A hundred years ago cars didn't have batteries at all, and only when Cadillac installed electric self-starters was there a real need. Even then there was no standard battery voltage, and through the 1920s individual manufacturers chose different voltages. By the 1930s, equipment suppliers had created a six-volt standard, while in the Fifties they pushed for an upgrade to 12-volts as this worked better with the more powerful generators and many electric accessories of postwar cars.
Today automakers are approaching the limit of the 12-volt systems. Next-generation powertrains, as well as new technologies such as Internet access, cell phones and navigation equipment will require manufacturers to move up to a 42-volt system. This time there was a long engineering study and international groups agreed on the 42-volt standard. Higher voltage systems will have fuel savings benefits by enabling the electrical motors and alternators to be smaller and more efficient. These electrical systems initially will be more expensive and are likely to appear in luxury cars first. Look for 42-volt systems to begin appearing on cars as early as 2003.
Child safety gets a boost
With all of the attention being paid to child seats, thousands of American children between the ages of four and eight, who weigh between 40 and 80 lb are the forgotten kids. They have graduated from traditional child safety seats, however, safety belts may not fit these children properly.
The solution to this situation is a booster seat. Besides the safety benefit of the boosters, kids also like the elevated viewing position. And these booster seats only cost a fraction of other child seats. Each car company has child seat training and education programs and can advise owners on details of their individual cars.
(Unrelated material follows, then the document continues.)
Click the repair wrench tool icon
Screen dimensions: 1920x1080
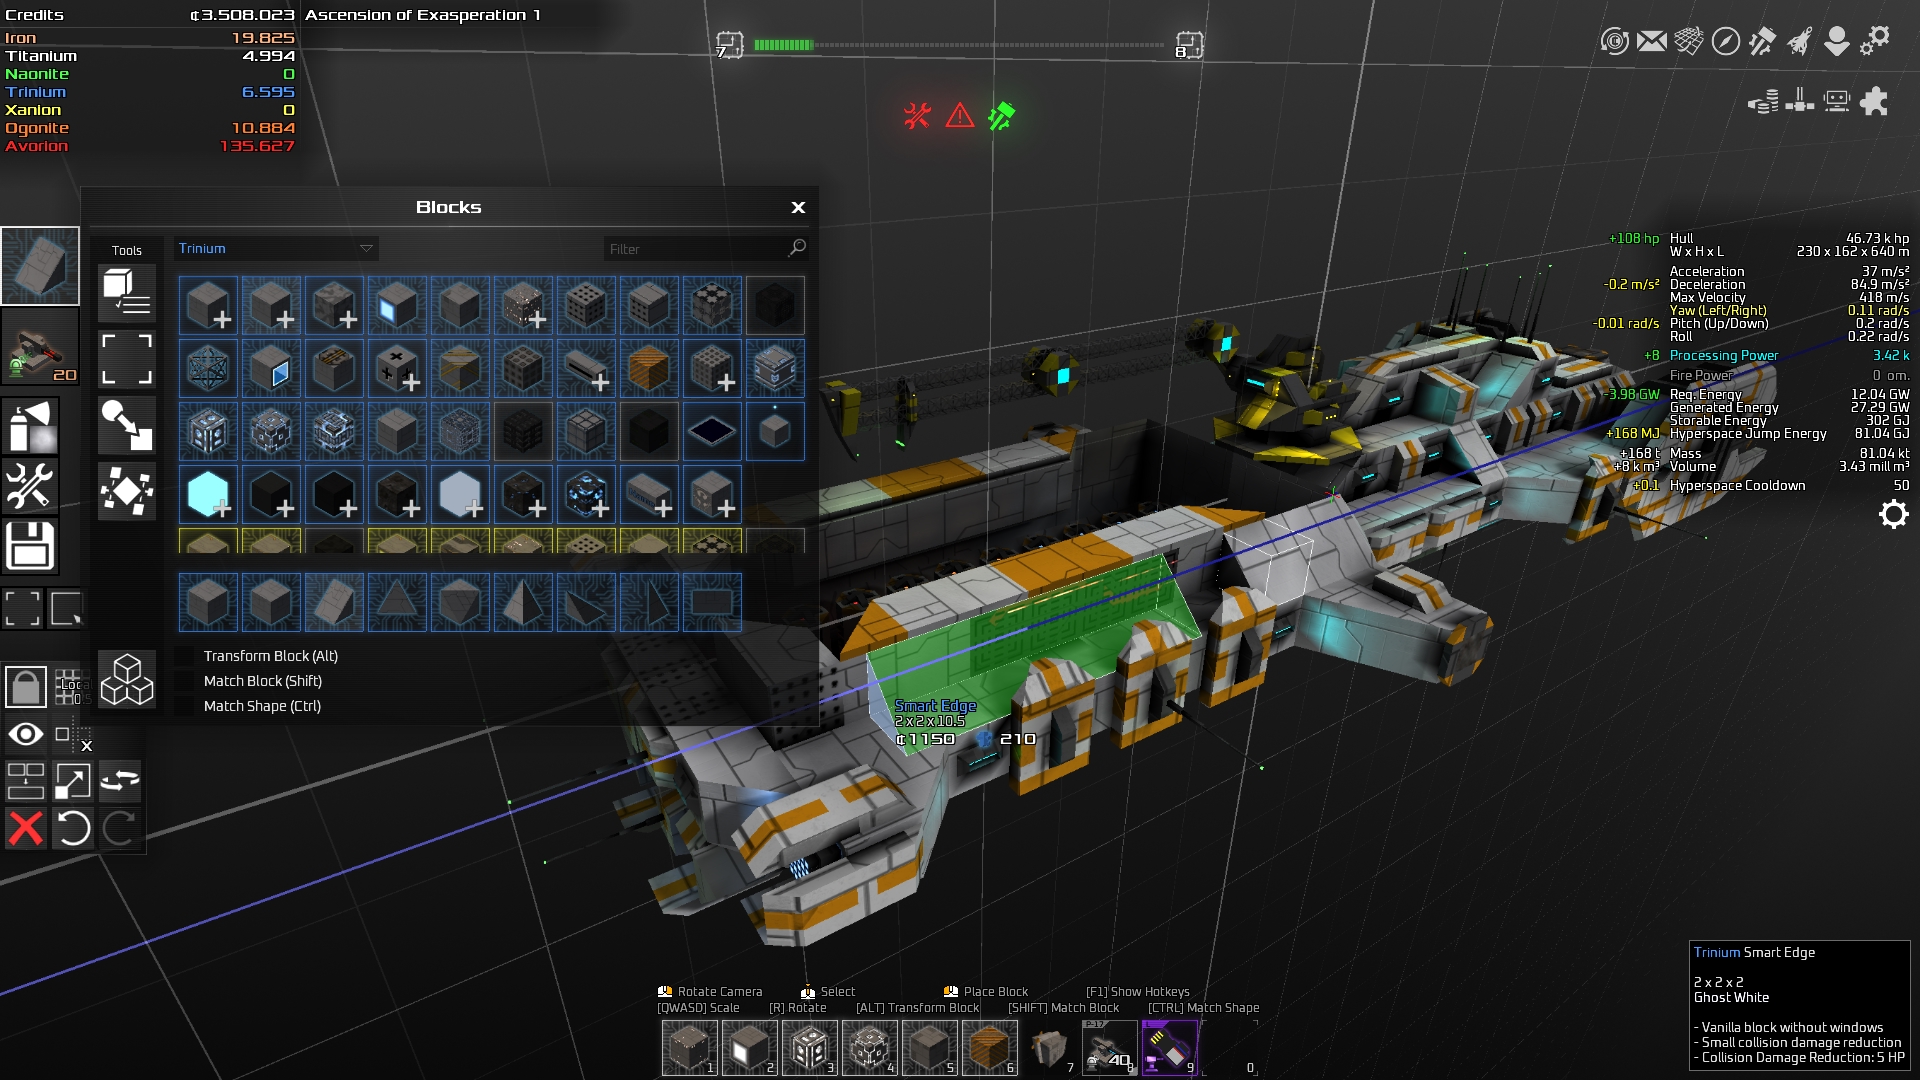pos(30,487)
For its part, Ford announced recently that it would distribute one million to current owners and lower-income families.
While you’re using the booster, check the way many kids buckle up. They often pull the three-point lap belt across their body but they slide the shoulder strap behind their back. If they put the shoulder strap as it should be, it bothers their neck or even gets in their face. Booster seats usually cure this problem.
The return of F1
Come September the Formula 1 series will once again become interesting to Americans with a race at the Indianapolis Speedway, but the big changes will come next year. Honda and BMW have formally become engine suppliers and Ford, Renault and Mercedes have become full or partial team owners.
Next year Toyota plans to enter a team that has been under development for several years. Toyota's concerns are that although they can put together a decent engine, it's unlikely to be a front-runner in the first couple of years. Furthermore, they don't have enough F1 experience to build a first class chassis to the current rules, though they are confident that their first attempt will not be embarrassing.
There are several teams up for sale, and Peugeot and Audi have not been subtle in expressing their interest. Adding to the confusion, tire-maker Michelin is entering Formula 1 competition with the BMW/Williams and Toyota teams. Michelin introduced radial tires to Formula One racing in 1977, and now every F1 car is equipped with radial tires.